The U.S. House of Representatives adopted amendments to the federal Highway Bill that include good news for on- and off-highway motorcyclists, the American Motorcyclist Association announced.
The Surface Transportation Reauthorization and Reform Act of 2015 approved in November by a vote of 363 to 64 provides $325 billion over six years.
“We sifted through more than 100 amendments to this bill, identified those favorable to AMA members and threw our support behind them,” said Wayne Allard, AMA vice president for government relations. “At the same time, we staunchly opposed proposed amendments, such as those that would have eliminated the Recreational Trails Program.”
Amendments and other provisions passed by the House and supported by the AMA include:
- Continued funding for the Recreational Trails Program, which provides funding to states for maintaining, improving and expanding off-highway recreational opportunities;
- A prohibition against using federal funds for motorcycle-only checkpoints;
- Reestablishing a Motorcycle Advisory Council to coordinate with and counsel the U.S. Department of Transportation administrator on infrastructure concerns of particular interest to motorcyclists;
- Authorization for a study to be performed by the National Academies of Science on ways to prevent crashes; and
- Funding of highway safety grants that include programs to reduce distracted driving, including language that makes it easier for states to successfully qualify for and receive the money.
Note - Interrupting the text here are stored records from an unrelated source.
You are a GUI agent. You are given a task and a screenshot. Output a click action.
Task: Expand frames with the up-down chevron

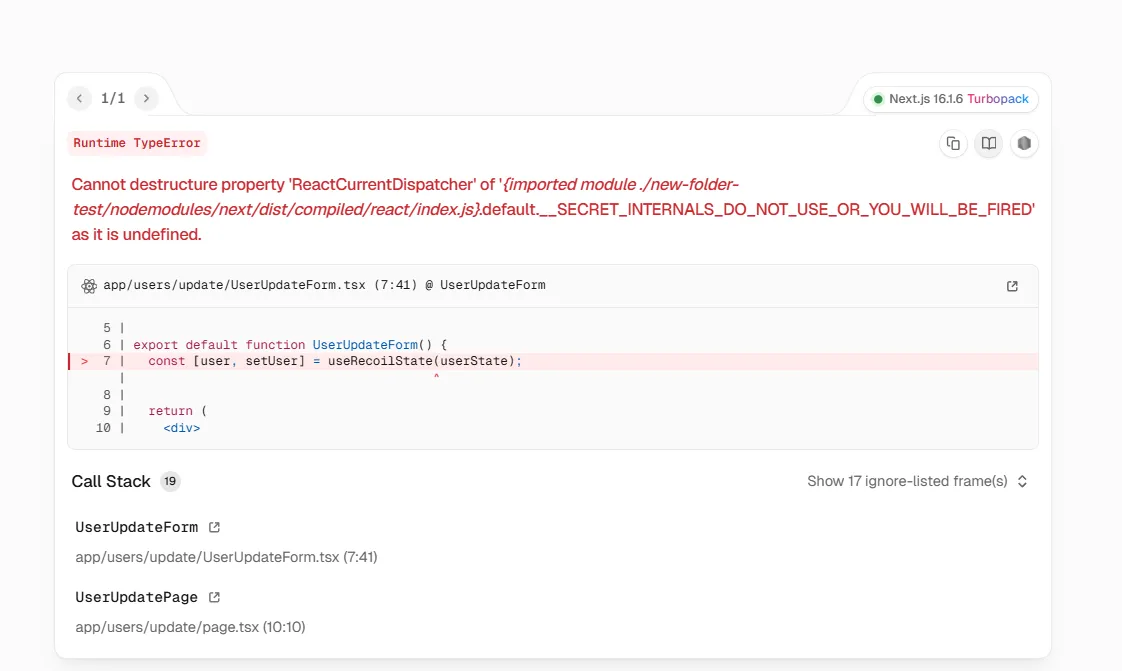(1022, 481)
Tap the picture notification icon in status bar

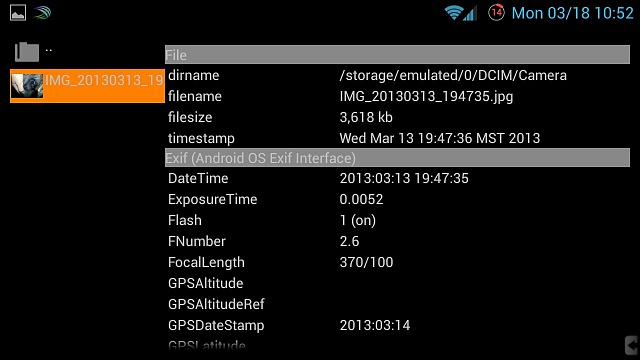(18, 13)
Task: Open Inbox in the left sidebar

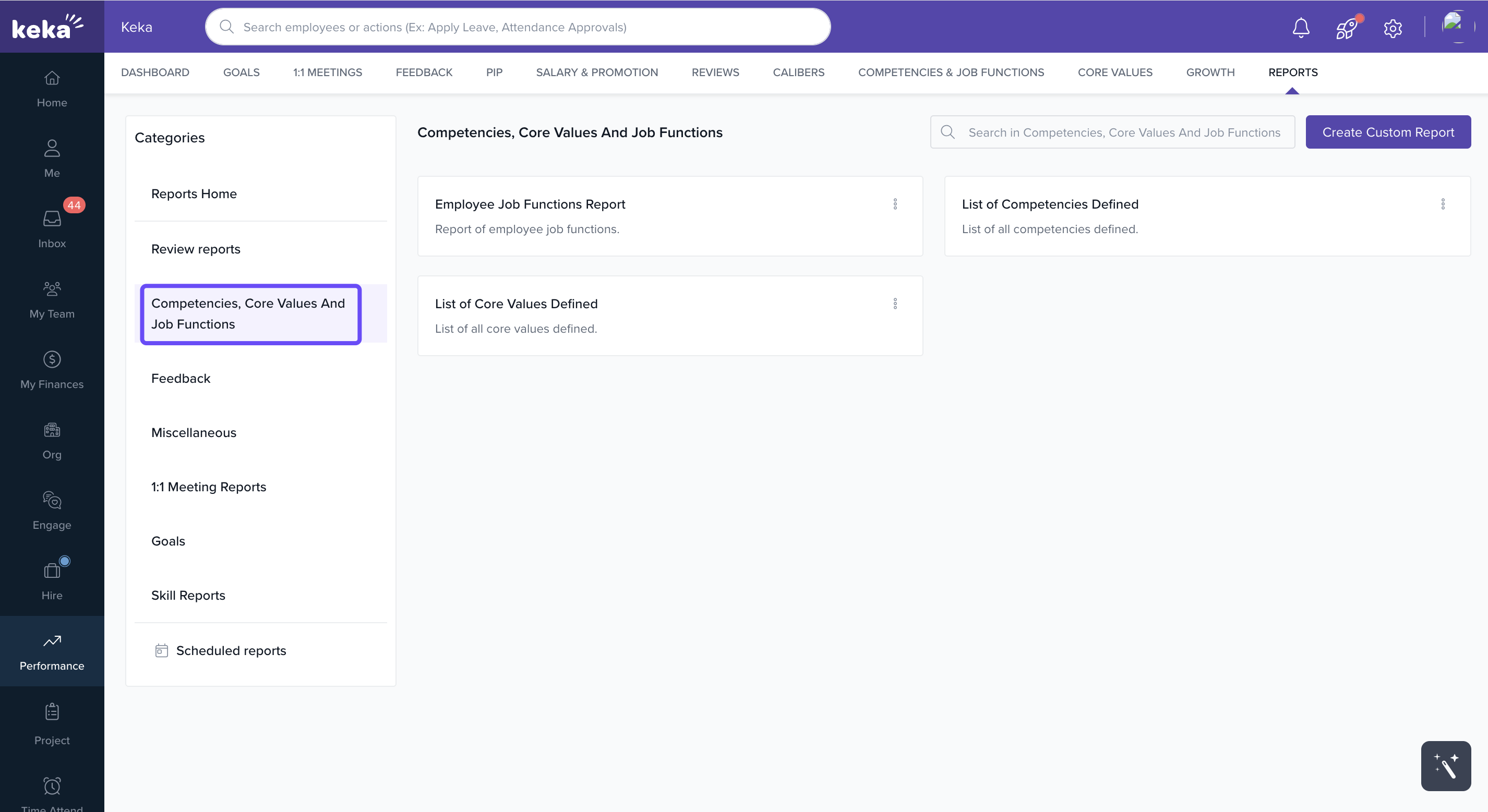Action: 52,229
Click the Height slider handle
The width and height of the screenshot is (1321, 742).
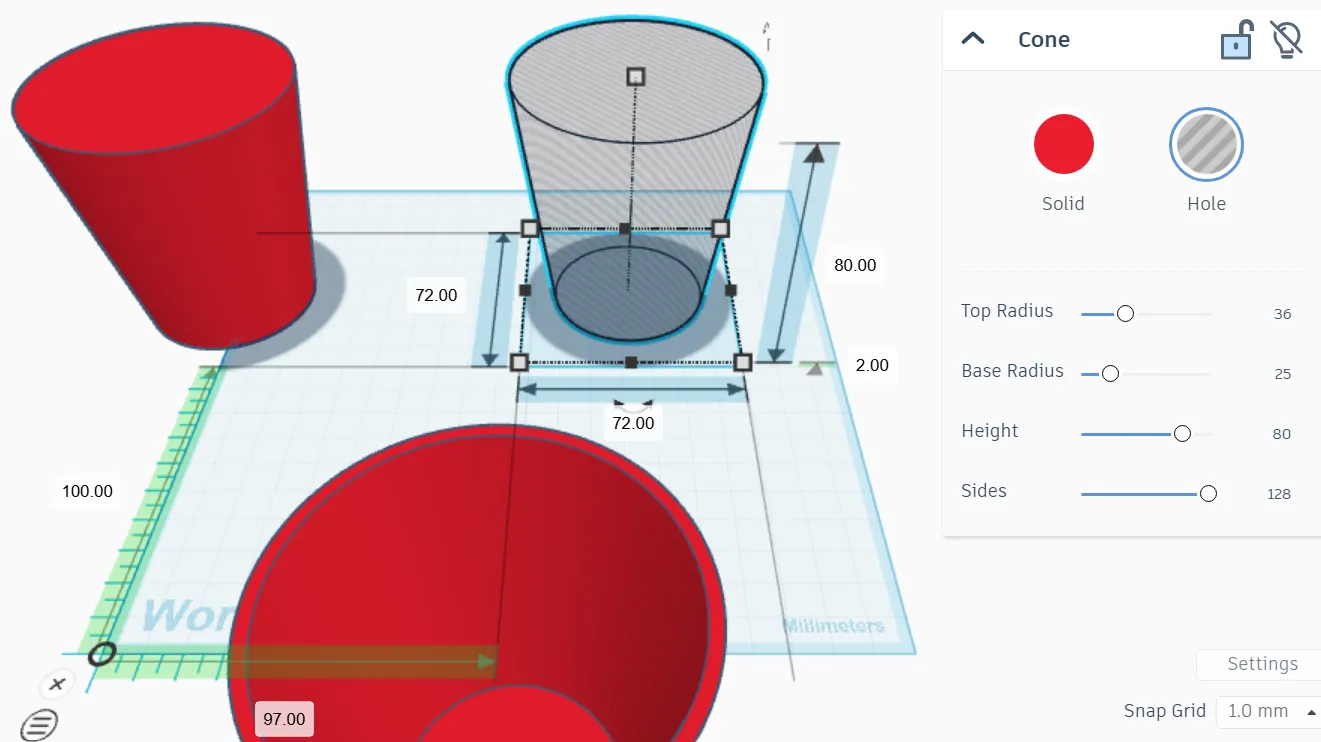click(1183, 433)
“We also are pleased that the House decided not to expand the number of states eligible to impose new tolls on our highways under the Interstate System Reconstruction & Rehabilitation Pilot Program,” Allard said.
The AMA also supported a provision that would have banned the U.S. DOT from lobbying local, state or federal governments about policy issues. The House Rules Committee removed that amendment from consideration. However, the AMA hopes to get the language restored as the bill moves forward.
The Highway Bill went on to conference committee, where differences between the Senate and House versions were to be worked out.